Il Covid, nonostante le rigide procedure di controllo adottate nel nosocomio, è riuscito a far breccia ed entrare nell’ospedale “SS. Salvatore” di Mistretta costringendo la Direzione a sospendere i ricoveri e ad attivare tutte le procedure del caso per la sanificazione dei reparti di Medicina e Lungodegenza e un approfondito controllo sul personale sanitario che, tra venerdì e sabato prossimo, verrà sottoposto a tampone molecolare rino faringeo: l’esame che serve per ricercare il virus, e quindi per diagnosticare una possibile infezione in atto, che può essere riscontrata solo a distanza di qualche giorno dal contatto con la persona positiva al virus.

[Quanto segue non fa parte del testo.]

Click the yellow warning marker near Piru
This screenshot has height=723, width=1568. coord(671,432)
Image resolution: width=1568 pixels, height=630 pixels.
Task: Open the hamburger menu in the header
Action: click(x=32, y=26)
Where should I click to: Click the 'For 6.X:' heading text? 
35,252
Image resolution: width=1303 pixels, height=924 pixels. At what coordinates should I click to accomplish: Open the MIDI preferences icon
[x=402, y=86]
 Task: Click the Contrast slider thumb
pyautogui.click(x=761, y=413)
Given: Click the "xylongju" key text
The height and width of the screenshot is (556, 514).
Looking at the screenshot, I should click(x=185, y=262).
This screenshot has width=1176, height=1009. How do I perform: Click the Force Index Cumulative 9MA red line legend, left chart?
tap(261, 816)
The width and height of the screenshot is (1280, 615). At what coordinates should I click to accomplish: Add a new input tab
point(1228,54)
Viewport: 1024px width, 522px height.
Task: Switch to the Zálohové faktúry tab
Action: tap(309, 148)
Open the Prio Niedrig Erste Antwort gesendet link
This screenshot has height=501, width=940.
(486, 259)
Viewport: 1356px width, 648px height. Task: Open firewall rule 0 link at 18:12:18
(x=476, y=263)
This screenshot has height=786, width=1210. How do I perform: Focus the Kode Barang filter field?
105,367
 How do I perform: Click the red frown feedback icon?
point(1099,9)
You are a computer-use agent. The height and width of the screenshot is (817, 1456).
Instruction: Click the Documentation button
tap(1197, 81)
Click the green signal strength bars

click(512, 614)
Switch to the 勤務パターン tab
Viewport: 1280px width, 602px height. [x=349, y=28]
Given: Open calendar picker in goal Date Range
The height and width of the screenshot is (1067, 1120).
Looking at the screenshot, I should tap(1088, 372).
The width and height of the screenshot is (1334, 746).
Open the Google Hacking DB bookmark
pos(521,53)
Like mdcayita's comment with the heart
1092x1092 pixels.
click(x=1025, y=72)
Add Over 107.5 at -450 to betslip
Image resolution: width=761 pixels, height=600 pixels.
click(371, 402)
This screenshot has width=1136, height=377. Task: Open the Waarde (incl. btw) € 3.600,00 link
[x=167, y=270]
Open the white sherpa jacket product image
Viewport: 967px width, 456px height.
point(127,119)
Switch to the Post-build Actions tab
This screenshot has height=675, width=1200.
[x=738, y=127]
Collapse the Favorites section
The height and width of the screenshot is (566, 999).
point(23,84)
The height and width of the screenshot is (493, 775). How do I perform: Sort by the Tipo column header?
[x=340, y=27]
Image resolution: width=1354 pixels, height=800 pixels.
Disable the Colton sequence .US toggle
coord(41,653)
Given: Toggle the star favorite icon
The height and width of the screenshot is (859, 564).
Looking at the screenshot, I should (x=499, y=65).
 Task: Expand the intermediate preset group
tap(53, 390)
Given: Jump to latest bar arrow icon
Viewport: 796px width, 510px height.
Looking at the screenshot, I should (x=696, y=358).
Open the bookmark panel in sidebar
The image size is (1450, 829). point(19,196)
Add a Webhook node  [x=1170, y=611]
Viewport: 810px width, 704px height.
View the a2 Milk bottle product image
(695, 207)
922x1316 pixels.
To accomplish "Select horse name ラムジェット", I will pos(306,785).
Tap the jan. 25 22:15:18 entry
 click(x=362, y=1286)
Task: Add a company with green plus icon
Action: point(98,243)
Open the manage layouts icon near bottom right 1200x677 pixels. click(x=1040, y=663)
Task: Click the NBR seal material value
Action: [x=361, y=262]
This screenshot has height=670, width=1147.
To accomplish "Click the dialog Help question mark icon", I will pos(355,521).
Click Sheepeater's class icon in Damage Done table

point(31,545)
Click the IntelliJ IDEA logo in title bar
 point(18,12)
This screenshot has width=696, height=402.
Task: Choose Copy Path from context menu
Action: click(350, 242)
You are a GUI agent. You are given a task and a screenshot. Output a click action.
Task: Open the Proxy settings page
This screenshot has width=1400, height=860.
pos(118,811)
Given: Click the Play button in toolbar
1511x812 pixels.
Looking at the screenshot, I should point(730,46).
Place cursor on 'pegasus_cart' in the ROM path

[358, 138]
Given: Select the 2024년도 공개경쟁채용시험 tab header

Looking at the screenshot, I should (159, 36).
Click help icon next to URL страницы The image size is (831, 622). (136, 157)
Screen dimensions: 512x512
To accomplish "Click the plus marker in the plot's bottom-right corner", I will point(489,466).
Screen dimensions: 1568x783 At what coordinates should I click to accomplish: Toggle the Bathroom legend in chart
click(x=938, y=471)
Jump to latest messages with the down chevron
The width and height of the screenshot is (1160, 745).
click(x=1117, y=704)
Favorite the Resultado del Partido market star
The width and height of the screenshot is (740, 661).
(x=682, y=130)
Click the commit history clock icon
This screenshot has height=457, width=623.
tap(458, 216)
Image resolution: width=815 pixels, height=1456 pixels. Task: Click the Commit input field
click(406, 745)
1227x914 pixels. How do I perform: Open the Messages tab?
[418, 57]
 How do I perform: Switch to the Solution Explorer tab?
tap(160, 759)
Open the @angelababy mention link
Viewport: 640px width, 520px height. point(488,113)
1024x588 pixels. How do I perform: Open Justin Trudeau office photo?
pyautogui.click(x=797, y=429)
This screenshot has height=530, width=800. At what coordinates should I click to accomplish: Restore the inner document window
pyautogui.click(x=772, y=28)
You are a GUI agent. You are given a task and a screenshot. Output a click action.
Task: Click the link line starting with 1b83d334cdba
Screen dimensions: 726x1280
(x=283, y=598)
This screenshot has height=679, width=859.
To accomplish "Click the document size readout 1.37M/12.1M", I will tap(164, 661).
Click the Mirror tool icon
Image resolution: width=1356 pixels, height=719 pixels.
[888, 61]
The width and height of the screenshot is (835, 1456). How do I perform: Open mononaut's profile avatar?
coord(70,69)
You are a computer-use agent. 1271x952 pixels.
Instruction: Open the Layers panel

L’allarme al nosocomio amastratino è scattato lo scorso venerdì 27 novembre quando dall’esito dei tamponi, eseguiti su alcuni pazienti, venivano riscontrati 3 casi positivi al Coronavirus all’interno del reparto di Lungodegenza. Attivo rimane il Pronto Soccorso che continua a ad assicurare all’utenza l’assistenza alle emergenze ed urgenze sanitarie. I pazienti che giungono nell’unità operativa dell’ospedale dedicata ai casi di emergenza, che necessitano di ricovero, verranno stabilizzati e trasferiti in altri ospedali.